Stated task a:
Answer these questions about the passage on Barbara Amiel:
(i) In what city did she spend her early childhood, and during what event?
(ii) How many husbands does the passage say she had?
(iii) In what year did she marry Conrad Black?

Text block:
+ + + +
Shockingly honest, richly detailed, and pulling no punches, Friends and Enemies traverses the highs and lows of Barbara Amiel's storied life in journalism and high society.

From her early childhood in London during the Blitz to emigrating to North America and her rise to the top rungs of journalism; to her four husbands and other assorted beaus both famous and not; and right up to her marriage to Conrad Black and their prolific legal battles against the powerful and vengeful American justice system, Barbara Amiel's life has been as dramatic as it is glamorous. She has been called every conceivable name in the book by the media (and authors of unauthorized biographies about her), pilloried for her extravagant lifestyle and sometimes regrettable quotes to the press ("My extravagance knows no bounds," for instance, to Vogue), not to mention her outspoken conservative political views as stated in her weekly newspaper columns around the world. It's no surprise she remains to this day a subject of utter fascination after over four decades in the public eye.

But until now, very few people actually know her real story—the break-up of her family when she was a child, her bouts of debilitating depression and other chronic health issues, her thoughts on feminism and #MeToo, her travels with the international jet set and A-list celebrities, and, of course, her unvarnished views on the trial and conviction (since overturned) of Conrad Black and the iron-clad bond they have shared since they were married in 1992.
+ + + +
Stated task b: Put each line of the rows below into a Markdown table with the columns No. and Line. Number the lines in order and leave out any blank ones.

Extracted data:
+ + + +
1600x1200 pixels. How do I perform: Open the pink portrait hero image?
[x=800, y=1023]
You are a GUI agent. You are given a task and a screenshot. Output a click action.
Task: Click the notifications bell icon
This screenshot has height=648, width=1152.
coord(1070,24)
+ + + +
Output a:
(i) London, during the Blitz
(ii) Four
(iii) 1992

Output b:
| No. | Line |
|---|---|
| 1 | 1600x1200 pixels. How do I perform: Open the pink portrait hero image? |
| 2 | [x=800, y=1023] |
| 3 | You are a GUI agent. You are given a task and a screenshot. Output a click action. |
| 4 | Task: Click the notifications bell icon |
| 5 | This screenshot has height=648, width=1152. |
| 6 | coord(1070,24) |